Sunday, February 13, 2011

Tahrir Square protesters defy army to keep Egypt's revolution alive


Barak: "That's my man now! I say sit and he sits!"

Focus now on push for a civilian-led interim government and removal of emergency laws that permit detention without trial

Chris McGreal in Cairo and Julian Borger
guardian.co.uk, Sunday 13 February 2011

".....Shalkami was having none of it.

"The rest of the revolution is not complete. Since the beginning of the revolution we have trusted our army but if we leave the square our revolution will die. We must keep the revolution alive so that we get the 100% freedom we are asking for," he said.

Shalkami is among a few hundred protesters who have remained in Tahrir Square to keep pressure on the military to meet the demands of the demonstrators, which went beyond Mubarak's removal.
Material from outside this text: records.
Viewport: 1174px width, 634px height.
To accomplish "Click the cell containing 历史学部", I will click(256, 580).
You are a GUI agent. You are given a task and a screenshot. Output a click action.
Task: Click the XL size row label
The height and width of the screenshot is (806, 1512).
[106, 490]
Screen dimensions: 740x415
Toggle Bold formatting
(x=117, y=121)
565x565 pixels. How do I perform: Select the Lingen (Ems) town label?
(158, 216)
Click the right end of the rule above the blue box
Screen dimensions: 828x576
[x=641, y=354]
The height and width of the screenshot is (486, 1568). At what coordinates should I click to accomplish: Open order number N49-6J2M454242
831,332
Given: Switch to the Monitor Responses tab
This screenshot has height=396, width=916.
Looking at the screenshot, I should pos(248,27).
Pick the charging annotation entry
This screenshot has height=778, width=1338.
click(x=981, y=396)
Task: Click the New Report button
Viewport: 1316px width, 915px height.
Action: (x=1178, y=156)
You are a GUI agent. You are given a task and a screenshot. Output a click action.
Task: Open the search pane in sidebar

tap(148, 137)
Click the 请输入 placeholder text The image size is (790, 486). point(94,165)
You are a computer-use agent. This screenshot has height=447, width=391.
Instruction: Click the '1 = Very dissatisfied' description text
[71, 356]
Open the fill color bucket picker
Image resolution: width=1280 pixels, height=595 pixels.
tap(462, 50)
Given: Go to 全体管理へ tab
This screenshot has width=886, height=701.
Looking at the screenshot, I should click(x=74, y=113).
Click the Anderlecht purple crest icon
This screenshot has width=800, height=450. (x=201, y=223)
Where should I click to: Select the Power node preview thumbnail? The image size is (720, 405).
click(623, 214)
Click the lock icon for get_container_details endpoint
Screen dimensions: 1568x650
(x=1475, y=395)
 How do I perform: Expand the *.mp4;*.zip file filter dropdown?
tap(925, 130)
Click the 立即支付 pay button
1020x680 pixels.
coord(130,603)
The army has promised free elections in a few months and said it will lift the hated state of emergency when the security situation allows [It sounds just like Omar Shlomo!]. It has also dismissed the widely discredited parliament elected last year in a tainted ballot.....

But just to remind the army, a victory celebration is planned for Tahrir Square on Friday at which organisers of the protests plan to announce a "council of trustees" to – as Ronald Reagan put it in negotiating nuclear missile treaties with the Soviets – trust but verify.

Nothing Egypt's military council has done in its past suggests it has the capacity or inclination to introduce speedy and radical change. Guaranteed its $1.3bn annual grant from the US – a dividend from the Camp David peace accord with Israel – it has gained a reputation as a hidebound institution with little appetite for reform.

The frustration of the military's US benefactors shines through in leaked embassy cables, in which the criticism is focused mostly on the man at the top, 75-year-old Field Marshal Mohamed Tantawi. A March 2008 cable described Tantawi as "aged and change-resistant".

It said: "Charming and courtly, he is nonetheless mired in a post-Camp David military paradigm that has served his cohort's narrow interests for the last three decades. He and Mubarak are focused on regime stability and maintaining the status quo through the end of their time. They simply do not have the energy, inclination or world view to do anything differently.""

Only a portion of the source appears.